Topics

Persistent Homology on high-dimensional datasets

Tommaso Salvatori
 

Hi!
I'm new to Dionysus (and to coding in general), so this question may be trivial. I need to compute persistent homology for a high dimensional dataset ( d ~ 1000) embedded in a vector space. I'd only need to see the barcode diagram for H0 and H1, but I don't know if it is possible having such high dimensional data.
So the question is, can I do it?
If YES,  how should I do it/which function should I use?

having something I can just copy and paste would be amazing.

Thank you very much!

Dmitriy Morozov
 

Vietoris-Rips complexes would work in high ambient dimension. Your bigger constraint would be the number of points. Here they are described in the documentation:


On Thu, Nov 15, 2018 at 8:50 AM Tommaso Salvatori <systemofshooter@...> wrote:
Hi!
I'm new to Dionysus (and to coding in general), so this question may be trivial. I need to compute persistent homology for a high dimensional dataset ( d ~ 1000) embedded in a vector space. I'd only need to see the barcode diagram for H0 and H1, but I don't know if it is possible having such high dimensional data.
So the question is, can I do it?
If YES,  how should I do it/which function should I use?

having something I can just copy and paste would be amazing.

Thank you very much!

Tommaso Salvatori
 

Do you mean that in order to get a nice result the number of points has to be much greater than d? I have 10/20 thousand points in my dataset (two classes of the MNIST dataset). would that work?
Or would you suggest me to reduce the dimension in some way (PCA, Mapper)? 

Thank you very very much for the answer!

Kowshik Thopalli
 

I think what he meant is , it is generally not the dimensions that are a problem but the number of samples.  Even if your dimension is high, you can precompute the pairwise distance matrix  using faster approaches such as in scipy and pass that.  
In your case it is 20000 points that are a problem, not your 1000 dimensions. So no need of dimensionality reduction as such even though that doesn't hurt.
Look at example 2 here to pass a precomputed distance matrix. http://mrzv.org/software/dionysus2/tutorial/rips.html 


On Nov 15, 2018 11:09 AM, "Tommaso Salvatori" <systemofshooter@...> wrote:
Do you mean that in order to get a nice result the number of points has to be much greater than d? I have 10/20 thousand points in my dataset (two classes of the MNIST dataset). would that work?
Or would you suggest me to reduce the dimension in some way (PCA, Mapper)? 

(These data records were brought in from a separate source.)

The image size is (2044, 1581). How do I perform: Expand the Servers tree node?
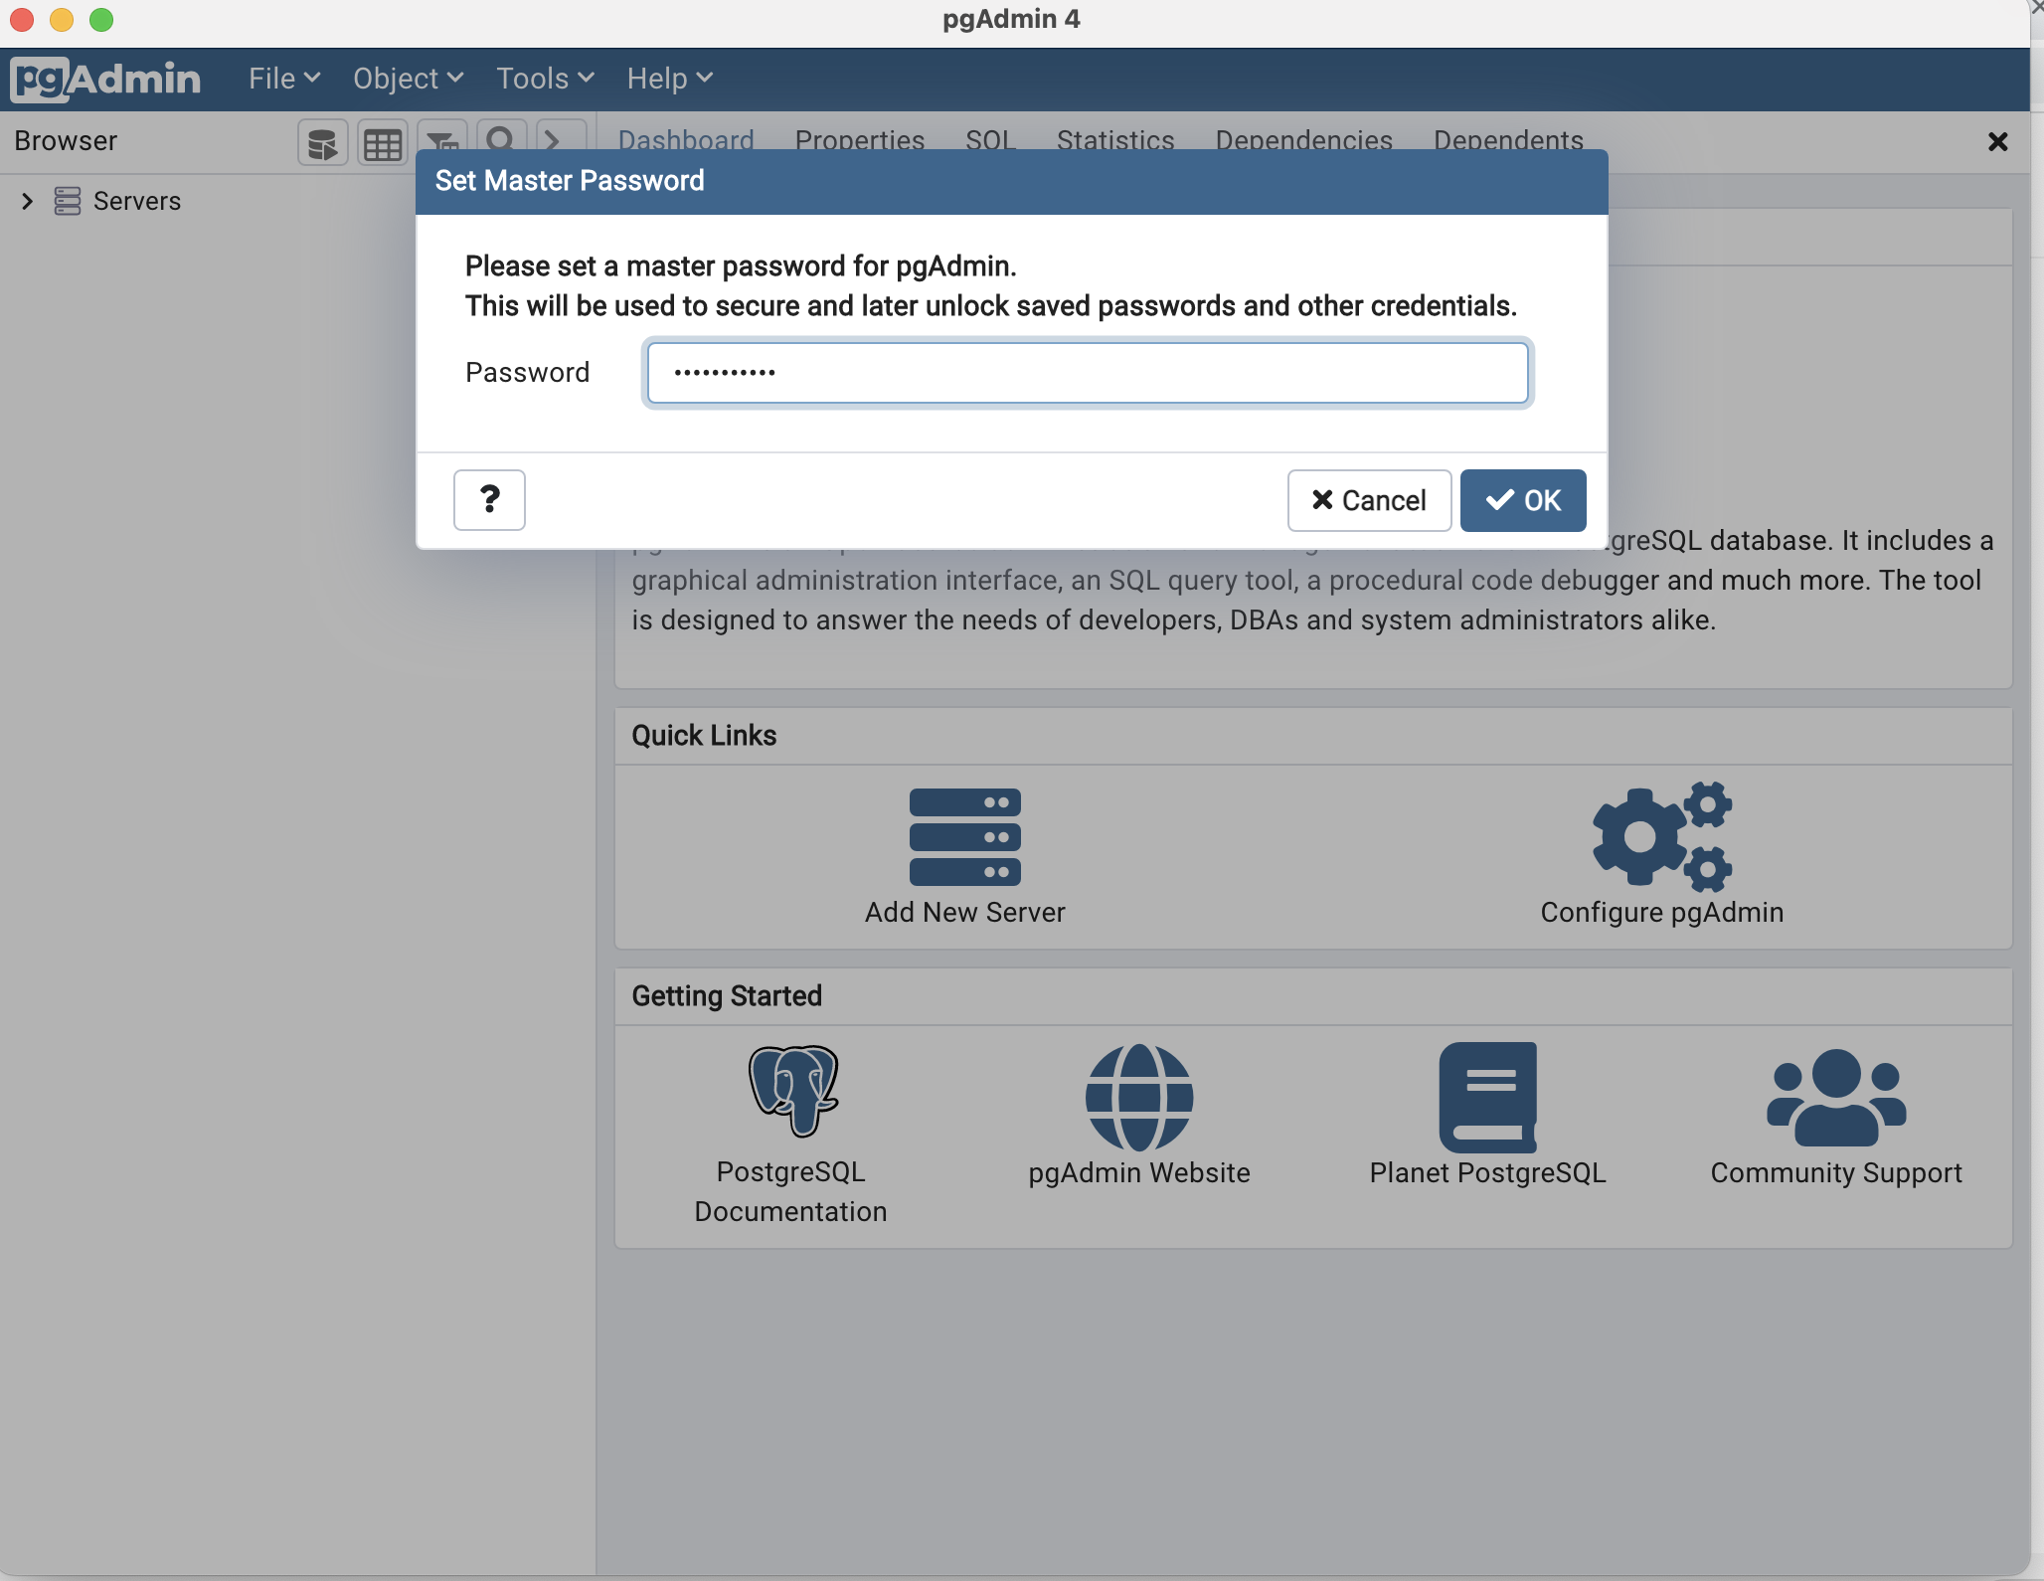[28, 202]
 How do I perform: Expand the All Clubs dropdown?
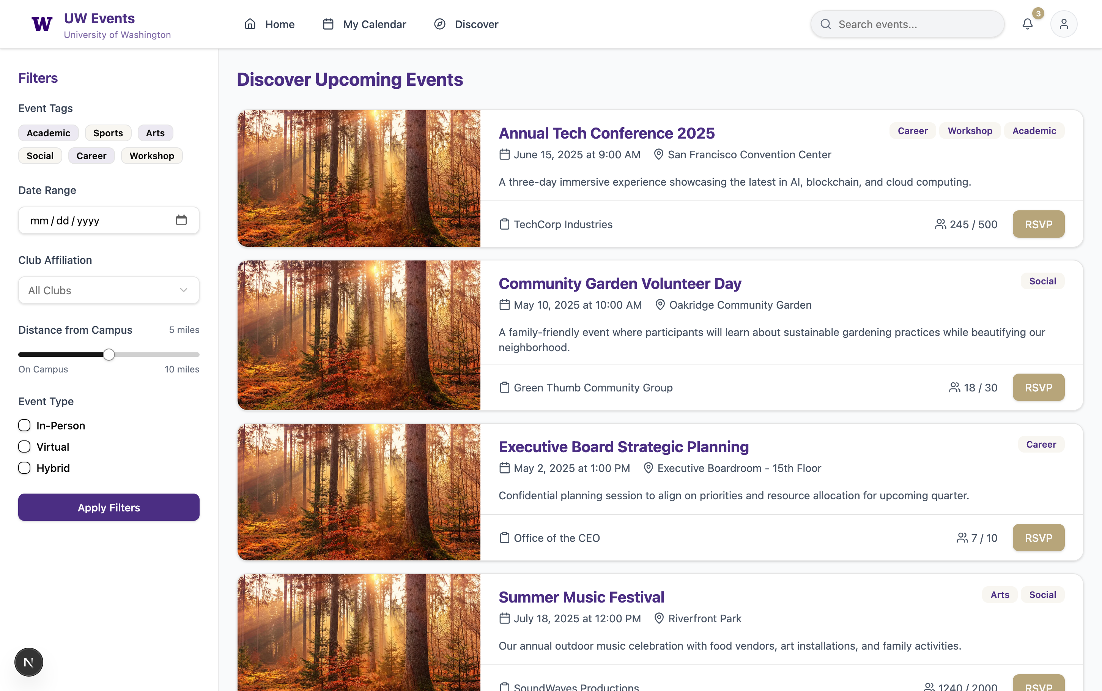(109, 290)
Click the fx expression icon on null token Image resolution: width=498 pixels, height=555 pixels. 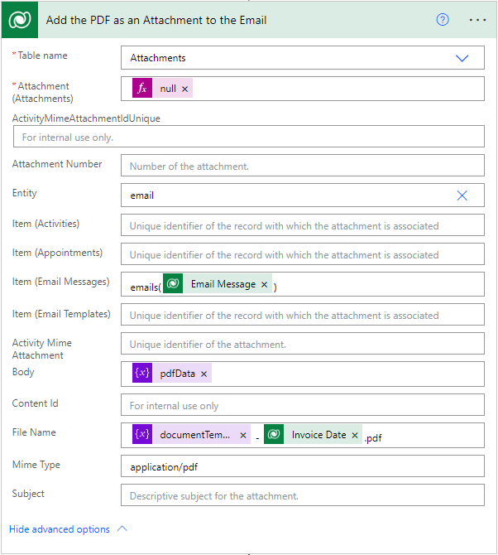pos(142,89)
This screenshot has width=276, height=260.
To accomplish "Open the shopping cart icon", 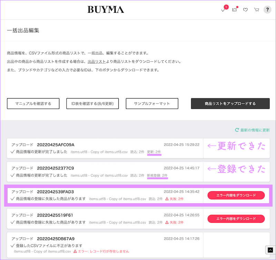I will click(256, 10).
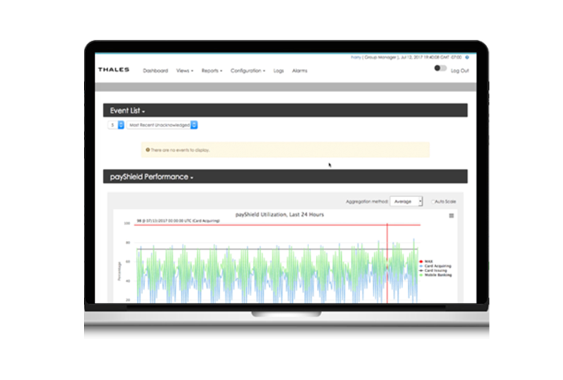Screen dimensions: 563x380
Task: Click the Thales logo
Action: (x=114, y=70)
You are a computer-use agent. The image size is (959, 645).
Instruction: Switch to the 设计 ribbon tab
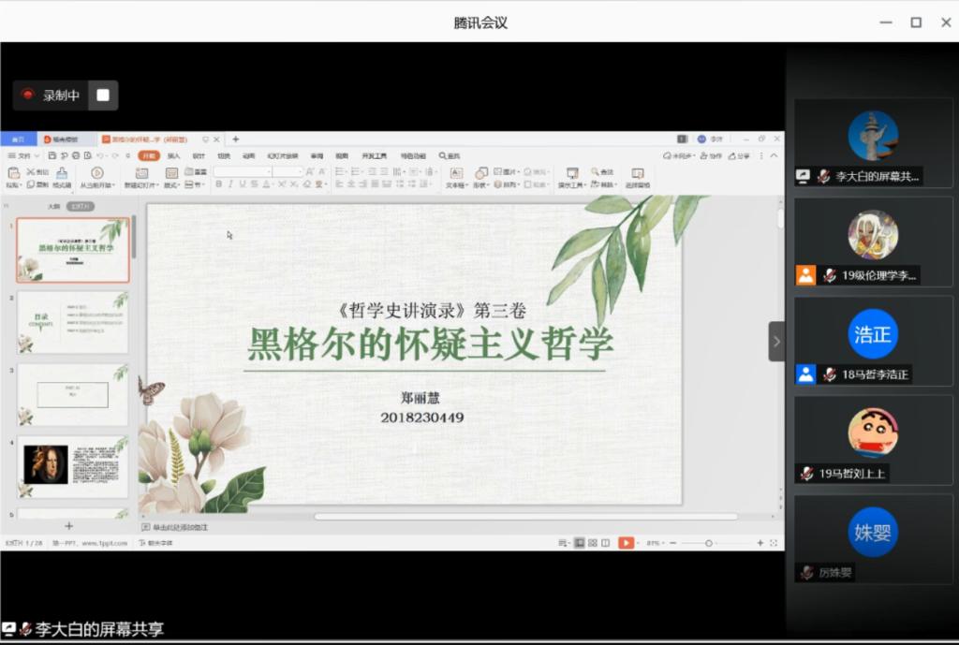coord(199,155)
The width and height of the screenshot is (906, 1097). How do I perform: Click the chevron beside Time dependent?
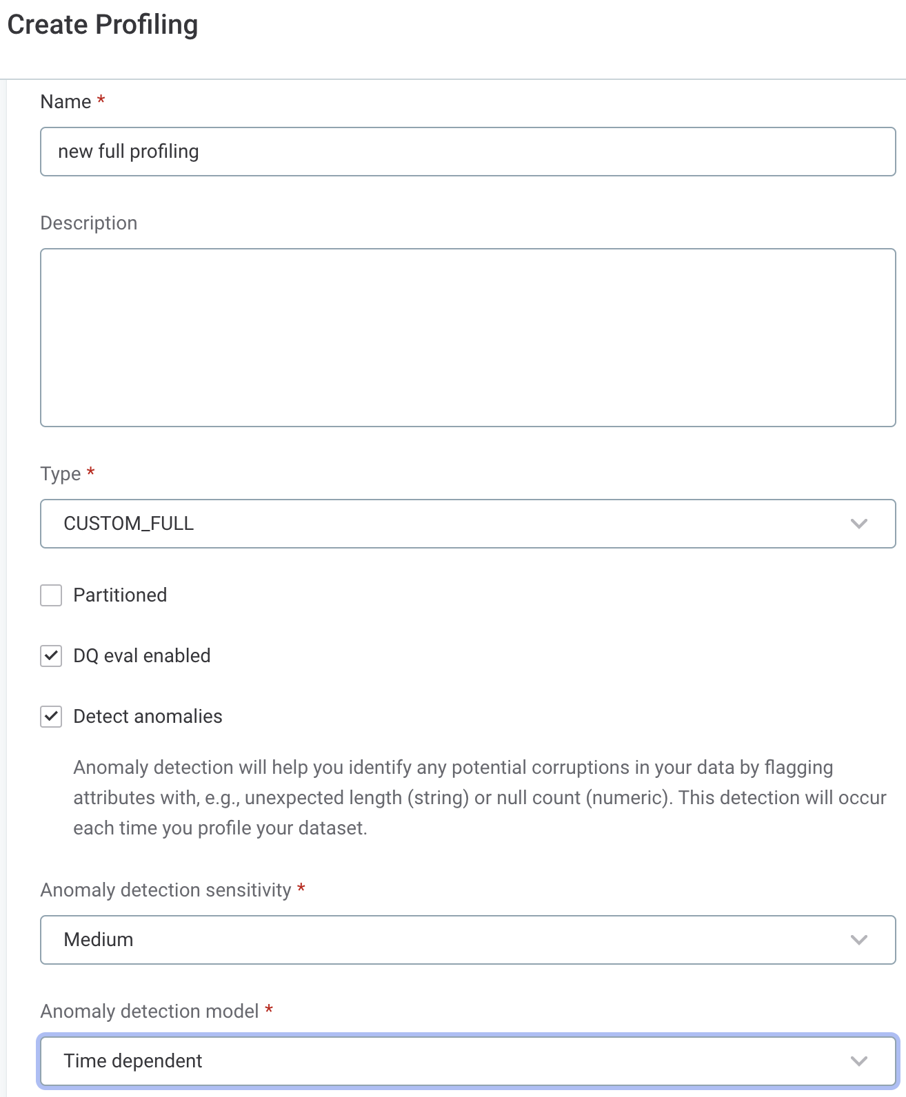(858, 1061)
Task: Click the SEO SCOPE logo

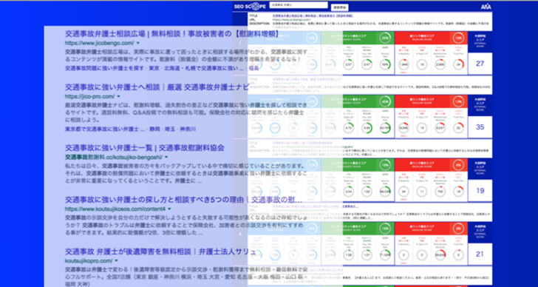Action: point(250,7)
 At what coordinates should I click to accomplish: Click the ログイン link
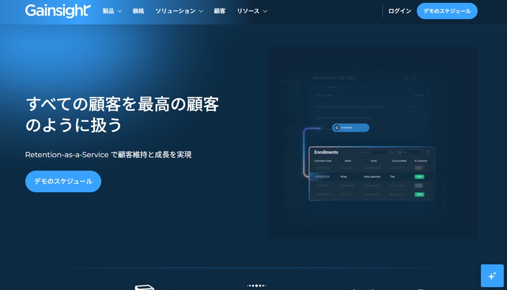tap(400, 11)
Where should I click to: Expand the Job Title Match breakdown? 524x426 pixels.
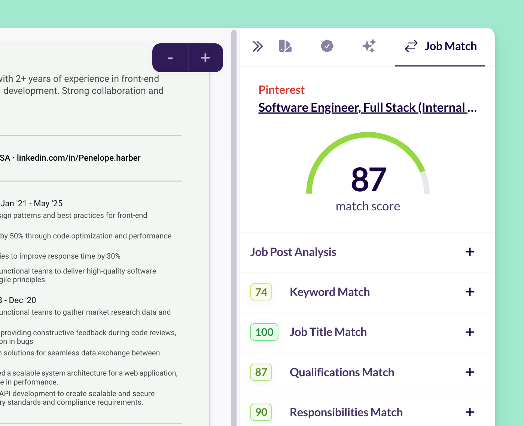point(470,332)
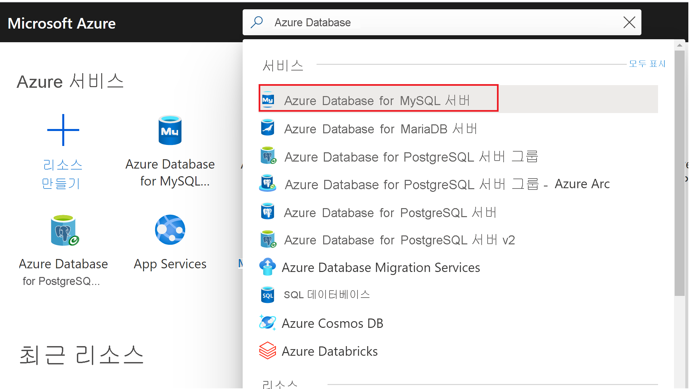Click the Microsoft Azure home label
The image size is (691, 389).
coord(61,23)
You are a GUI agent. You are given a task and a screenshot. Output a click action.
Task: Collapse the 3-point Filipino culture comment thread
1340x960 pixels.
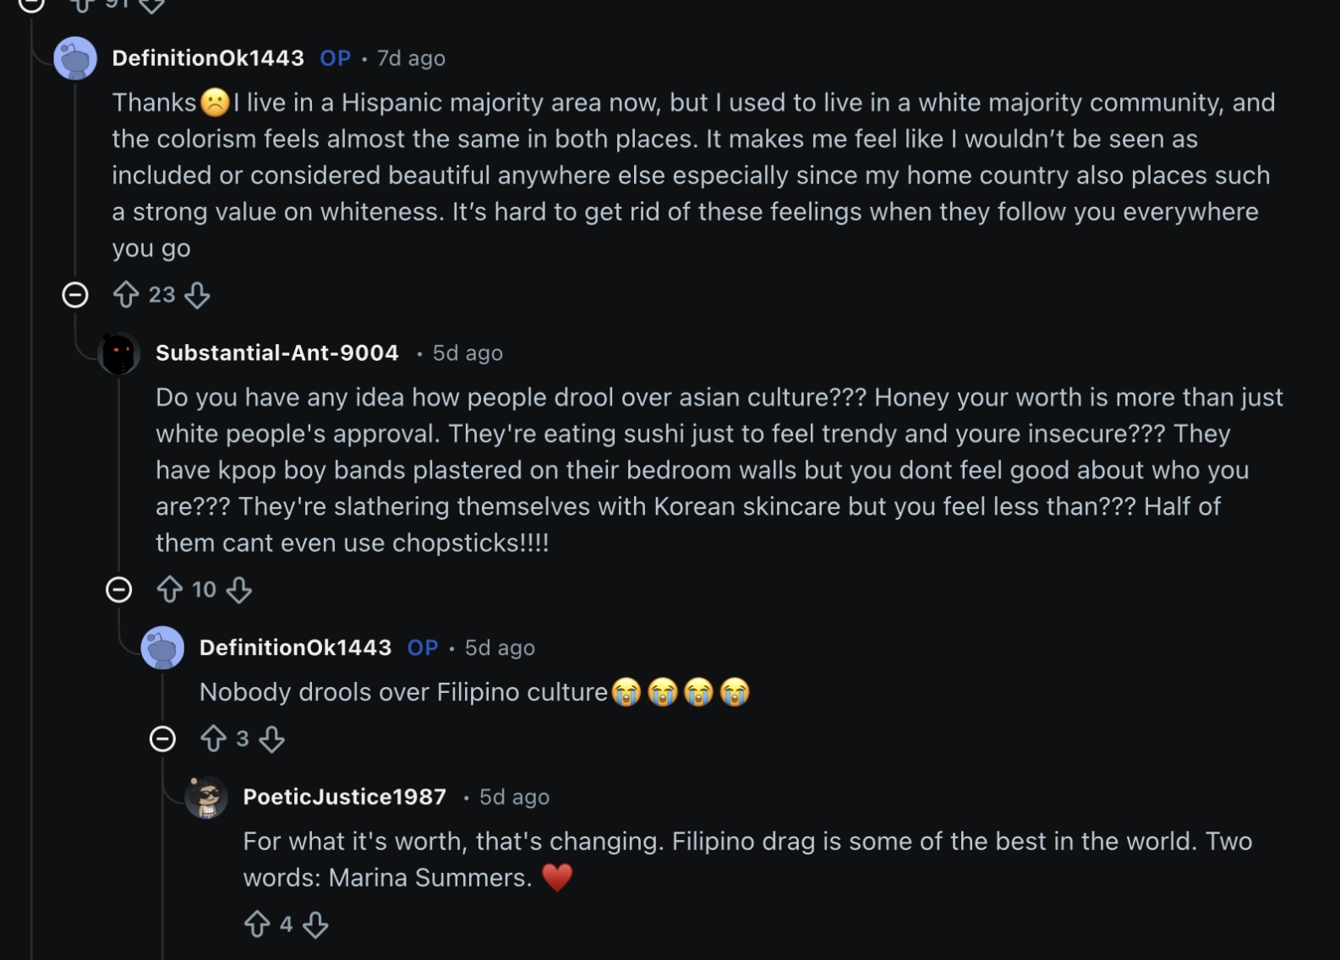pyautogui.click(x=162, y=739)
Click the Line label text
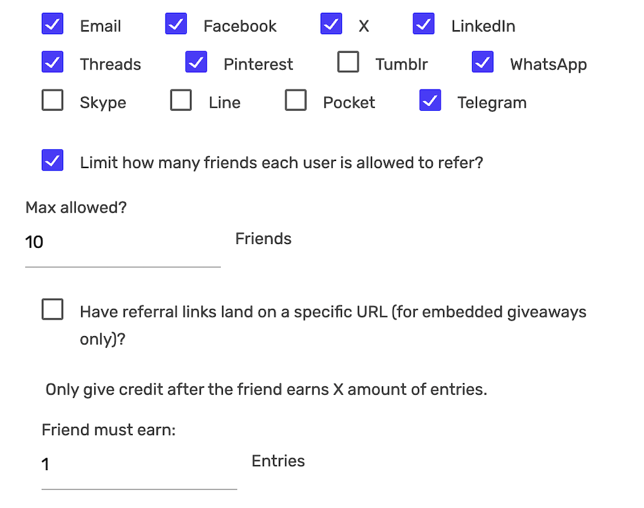The image size is (644, 508). click(x=224, y=102)
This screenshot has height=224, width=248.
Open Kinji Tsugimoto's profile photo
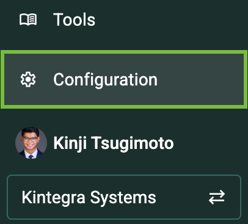point(31,143)
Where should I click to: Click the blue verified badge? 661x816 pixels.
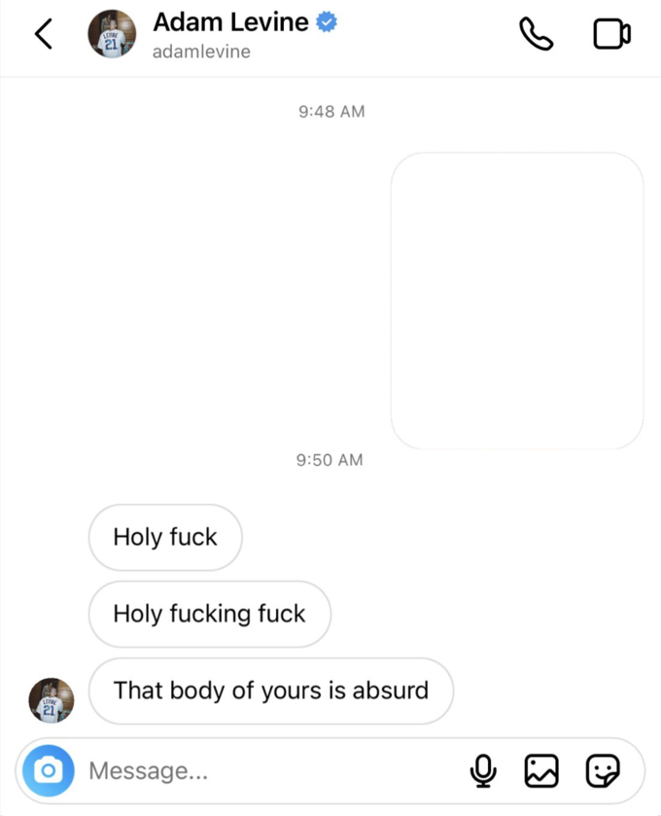pyautogui.click(x=327, y=21)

Thank you very very much for the answer!


Dmitriy Morozov
 

Just to follow up, Kowshik is right: I was talking about the fact that the complexity of these complexes depends on the number of points, and 20,000 may be too much. I should point out that Uli Bauer has a software called Ripser that is very fast at computing persistence for Vietoris-Rips complexes, and it may be a good choice in your case. (I plan to integrate Ripser into Dionysus over the winter break, but for now it's not there.)

Two more points. In Dionysus 2, there should be no benefit to precomputing the distance matrix. If there is, I'd like to know about it. Reducing dimensionality may be a good idea, independently of everything said so far: it would help cope with noise. (And of course in lower dimension the distance computation is faster.)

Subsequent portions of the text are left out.